→ **What you should do**:
An identical copy of every entry below is the required output.

[Extracted records — start]

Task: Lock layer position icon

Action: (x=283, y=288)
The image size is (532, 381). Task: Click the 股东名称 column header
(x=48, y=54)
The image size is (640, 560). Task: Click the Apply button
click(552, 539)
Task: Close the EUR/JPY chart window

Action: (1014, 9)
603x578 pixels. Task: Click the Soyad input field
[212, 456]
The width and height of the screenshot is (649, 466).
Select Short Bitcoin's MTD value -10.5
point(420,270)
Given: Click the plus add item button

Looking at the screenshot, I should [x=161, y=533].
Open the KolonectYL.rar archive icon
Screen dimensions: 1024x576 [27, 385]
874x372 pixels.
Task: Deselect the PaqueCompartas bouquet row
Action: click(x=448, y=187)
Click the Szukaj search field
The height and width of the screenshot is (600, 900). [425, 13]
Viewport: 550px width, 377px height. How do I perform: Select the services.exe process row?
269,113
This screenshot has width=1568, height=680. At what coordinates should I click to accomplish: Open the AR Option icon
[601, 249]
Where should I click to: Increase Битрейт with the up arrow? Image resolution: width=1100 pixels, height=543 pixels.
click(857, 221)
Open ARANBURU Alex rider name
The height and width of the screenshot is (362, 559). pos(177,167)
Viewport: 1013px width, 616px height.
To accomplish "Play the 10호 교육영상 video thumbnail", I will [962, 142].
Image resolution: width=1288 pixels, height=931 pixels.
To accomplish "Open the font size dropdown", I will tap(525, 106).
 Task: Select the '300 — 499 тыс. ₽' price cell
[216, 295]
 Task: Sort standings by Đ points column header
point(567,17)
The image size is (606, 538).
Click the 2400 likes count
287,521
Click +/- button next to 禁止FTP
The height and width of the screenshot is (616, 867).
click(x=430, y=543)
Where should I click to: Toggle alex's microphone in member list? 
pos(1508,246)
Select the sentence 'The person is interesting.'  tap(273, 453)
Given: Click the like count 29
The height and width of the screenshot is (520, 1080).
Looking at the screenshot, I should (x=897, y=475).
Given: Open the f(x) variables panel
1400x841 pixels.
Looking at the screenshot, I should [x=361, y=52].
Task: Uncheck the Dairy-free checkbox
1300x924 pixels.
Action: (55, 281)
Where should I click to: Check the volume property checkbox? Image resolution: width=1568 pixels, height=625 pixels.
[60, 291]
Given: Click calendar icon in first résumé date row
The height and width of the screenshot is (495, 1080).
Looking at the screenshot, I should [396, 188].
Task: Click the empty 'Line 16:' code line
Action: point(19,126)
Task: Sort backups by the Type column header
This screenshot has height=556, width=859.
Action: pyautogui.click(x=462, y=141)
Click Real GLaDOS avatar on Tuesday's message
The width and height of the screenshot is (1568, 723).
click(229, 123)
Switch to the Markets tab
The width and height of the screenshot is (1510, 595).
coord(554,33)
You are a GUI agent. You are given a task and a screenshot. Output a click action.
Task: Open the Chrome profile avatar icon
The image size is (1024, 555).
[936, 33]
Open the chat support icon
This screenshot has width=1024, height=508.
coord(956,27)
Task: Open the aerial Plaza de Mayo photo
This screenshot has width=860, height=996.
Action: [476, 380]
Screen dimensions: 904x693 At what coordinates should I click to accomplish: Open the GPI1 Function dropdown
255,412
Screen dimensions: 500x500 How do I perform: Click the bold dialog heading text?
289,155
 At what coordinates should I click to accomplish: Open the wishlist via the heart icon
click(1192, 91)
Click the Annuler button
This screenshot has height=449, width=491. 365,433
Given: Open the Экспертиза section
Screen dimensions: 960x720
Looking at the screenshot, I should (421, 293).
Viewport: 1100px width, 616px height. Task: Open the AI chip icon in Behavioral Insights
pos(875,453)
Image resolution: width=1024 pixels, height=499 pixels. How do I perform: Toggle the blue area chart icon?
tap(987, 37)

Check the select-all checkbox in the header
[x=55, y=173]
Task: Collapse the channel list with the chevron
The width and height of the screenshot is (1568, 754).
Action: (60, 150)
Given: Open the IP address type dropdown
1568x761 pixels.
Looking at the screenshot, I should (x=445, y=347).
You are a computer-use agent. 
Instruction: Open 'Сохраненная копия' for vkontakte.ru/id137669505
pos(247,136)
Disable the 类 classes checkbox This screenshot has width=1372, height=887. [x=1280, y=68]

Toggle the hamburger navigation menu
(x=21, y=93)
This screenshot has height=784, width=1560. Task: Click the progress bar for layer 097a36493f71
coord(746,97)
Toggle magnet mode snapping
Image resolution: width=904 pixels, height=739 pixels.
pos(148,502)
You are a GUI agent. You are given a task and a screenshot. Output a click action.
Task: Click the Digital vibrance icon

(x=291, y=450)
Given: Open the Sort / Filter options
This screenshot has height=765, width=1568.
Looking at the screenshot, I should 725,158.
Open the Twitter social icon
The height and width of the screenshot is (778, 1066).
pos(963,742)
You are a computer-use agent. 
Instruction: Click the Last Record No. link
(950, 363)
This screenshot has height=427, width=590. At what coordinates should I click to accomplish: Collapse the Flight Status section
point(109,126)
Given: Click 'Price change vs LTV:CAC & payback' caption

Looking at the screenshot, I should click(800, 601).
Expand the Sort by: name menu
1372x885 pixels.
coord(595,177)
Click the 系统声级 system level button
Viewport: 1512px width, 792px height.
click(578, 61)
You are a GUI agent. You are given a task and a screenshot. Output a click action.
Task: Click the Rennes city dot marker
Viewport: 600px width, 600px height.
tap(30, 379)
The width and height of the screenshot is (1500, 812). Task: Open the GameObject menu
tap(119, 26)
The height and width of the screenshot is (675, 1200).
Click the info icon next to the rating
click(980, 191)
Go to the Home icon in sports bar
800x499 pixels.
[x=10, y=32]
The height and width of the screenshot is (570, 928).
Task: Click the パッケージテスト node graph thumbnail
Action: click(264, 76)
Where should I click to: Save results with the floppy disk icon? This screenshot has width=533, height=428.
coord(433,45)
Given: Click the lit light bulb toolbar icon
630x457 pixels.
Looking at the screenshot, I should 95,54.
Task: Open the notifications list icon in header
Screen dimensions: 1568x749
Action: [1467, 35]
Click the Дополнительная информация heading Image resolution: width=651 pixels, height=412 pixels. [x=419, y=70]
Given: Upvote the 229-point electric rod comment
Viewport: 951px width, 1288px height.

[Extracted records — finish]

→ **Exercise response**:
Task: Lock layer position icon

Action: (x=283, y=288)
The image size is (532, 381). Task: Click the 股东名称 column header
(x=48, y=54)
The image size is (640, 560). Task: Click the Apply button
click(552, 539)
Task: Close the EUR/JPY chart window

Action: (1014, 9)
603x578 pixels. Task: Click the Soyad input field
[212, 456]
The width and height of the screenshot is (649, 466).
Select Short Bitcoin's MTD value -10.5
point(420,270)
Given: Click the plus add item button

Looking at the screenshot, I should [x=161, y=533].
Open the KolonectYL.rar archive icon
Screen dimensions: 1024x576 [27, 385]
874x372 pixels.
Task: Deselect the PaqueCompartas bouquet row
Action: click(x=448, y=187)
Click the Szukaj search field
The height and width of the screenshot is (600, 900). [425, 13]
Viewport: 550px width, 377px height. How do I perform: Select the services.exe process row?
269,113
This screenshot has width=1568, height=680. At what coordinates should I click to accomplish: Open the AR Option icon
[601, 249]
Where should I click to: Increase Битрейт with the up arrow? Image resolution: width=1100 pixels, height=543 pixels.
click(857, 221)
Open ARANBURU Alex rider name
The height and width of the screenshot is (362, 559). pos(177,167)
Viewport: 1013px width, 616px height.
To accomplish "Play the 10호 교육영상 video thumbnail", I will [962, 142].
Image resolution: width=1288 pixels, height=931 pixels.
To accomplish "Open the font size dropdown", I will tap(525, 106).
 Task: Select the '300 — 499 тыс. ₽' price cell
[216, 295]
 Task: Sort standings by Đ points column header
point(567,17)
The image size is (606, 538).
Click the 2400 likes count
287,521
Click +/- button next to 禁止FTP
The height and width of the screenshot is (616, 867).
click(x=430, y=543)
Where should I click to: Toggle alex's microphone in member list? 
pos(1508,246)
Select the sentence 'The person is interesting.'  tap(273, 453)
Given: Click the like count 29
The height and width of the screenshot is (520, 1080).
Looking at the screenshot, I should (x=897, y=475).
Given: Open the f(x) variables panel
1400x841 pixels.
Looking at the screenshot, I should [x=361, y=52].
Task: Uncheck the Dairy-free checkbox
1300x924 pixels.
Action: (55, 281)
Where should I click to: Check the volume property checkbox? Image resolution: width=1568 pixels, height=625 pixels.
[60, 291]
Given: Click calendar icon in first résumé date row
The height and width of the screenshot is (495, 1080).
Looking at the screenshot, I should [396, 188].
Task: Click the empty 'Line 16:' code line
Action: point(19,126)
Task: Sort backups by the Type column header
This screenshot has height=556, width=859.
Action: pyautogui.click(x=462, y=141)
Click Real GLaDOS avatar on Tuesday's message
The width and height of the screenshot is (1568, 723).
click(229, 123)
Switch to the Markets tab
The width and height of the screenshot is (1510, 595).
coord(554,33)
You are a GUI agent. You are given a task and a screenshot. Output a click action.
Task: Open the Chrome profile avatar icon
The image size is (1024, 555).
[936, 33]
Open the chat support icon
This screenshot has width=1024, height=508.
coord(956,27)
Task: Open the aerial Plaza de Mayo photo
This screenshot has width=860, height=996.
Action: [476, 380]
Screen dimensions: 904x693 At what coordinates should I click to accomplish: Open the GPI1 Function dropdown
255,412
Screen dimensions: 500x500 How do I perform: Click the bold dialog heading text?
289,155
 At what coordinates should I click to accomplish: Open the wishlist via the heart icon
click(1192, 91)
Click the Annuler button
This screenshot has height=449, width=491. 365,433
Given: Open the Экспертиза section
Screen dimensions: 960x720
Looking at the screenshot, I should (421, 293).
Viewport: 1100px width, 616px height. Task: Open the AI chip icon in Behavioral Insights
pos(875,453)
Image resolution: width=1024 pixels, height=499 pixels. How do I perform: Toggle the blue area chart icon?
tap(987, 37)

Check the select-all checkbox in the header
[x=55, y=173]
Task: Collapse the channel list with the chevron
The width and height of the screenshot is (1568, 754).
Action: (60, 150)
Given: Open the IP address type dropdown
1568x761 pixels.
Looking at the screenshot, I should (x=445, y=347).
You are a computer-use agent. 
Instruction: Open 'Сохраненная копия' for vkontakte.ru/id137669505
pos(247,136)
Disable the 类 classes checkbox This screenshot has width=1372, height=887. [x=1280, y=68]

Toggle the hamburger navigation menu
(x=21, y=93)
This screenshot has height=784, width=1560. Task: Click the progress bar for layer 097a36493f71
coord(746,97)
Toggle magnet mode snapping
Image resolution: width=904 pixels, height=739 pixels.
pos(148,502)
You are a GUI agent. You are given a task and a screenshot. Output a click action.
Task: Click the Digital vibrance icon

(x=291, y=450)
Given: Open the Sort / Filter options
This screenshot has height=765, width=1568.
Looking at the screenshot, I should 725,158.
Open the Twitter social icon
The height and width of the screenshot is (778, 1066).
pos(963,742)
You are a computer-use agent. 
Instruction: Click the Last Record No. link
(950, 363)
This screenshot has height=427, width=590. At what coordinates should I click to accomplish: Collapse the Flight Status section
point(109,126)
Given: Click 'Price change vs LTV:CAC & payback' caption

Looking at the screenshot, I should click(800, 601).
Expand the Sort by: name menu
1372x885 pixels.
coord(595,177)
Click the 系统声级 system level button
Viewport: 1512px width, 792px height.
click(578, 61)
You are a GUI agent. You are given a task and a screenshot. Output a click action.
Task: Click the Rennes city dot marker
Viewport: 600px width, 600px height.
tap(30, 379)
The width and height of the screenshot is (1500, 812). Task: Open the GameObject menu
tap(119, 26)
The height and width of the screenshot is (675, 1200).
Click the info icon next to the rating
click(980, 191)
Go to the Home icon in sports bar
800x499 pixels.
[x=10, y=32]
The height and width of the screenshot is (570, 928).
Task: Click the パッケージテスト node graph thumbnail
Action: click(264, 76)
Where should I click to: Save results with the floppy disk icon? This screenshot has width=533, height=428.
coord(433,45)
Given: Click the lit light bulb toolbar icon
630x457 pixels.
Looking at the screenshot, I should 95,54.
Task: Open the notifications list icon in header
Screen dimensions: 1568x749
Action: [1467, 35]
Click the Дополнительная информация heading Image resolution: width=651 pixels, height=412 pixels. [x=419, y=70]
Given: Upvote the 229-point electric rod comment
Viewport: 951px width, 1288px height.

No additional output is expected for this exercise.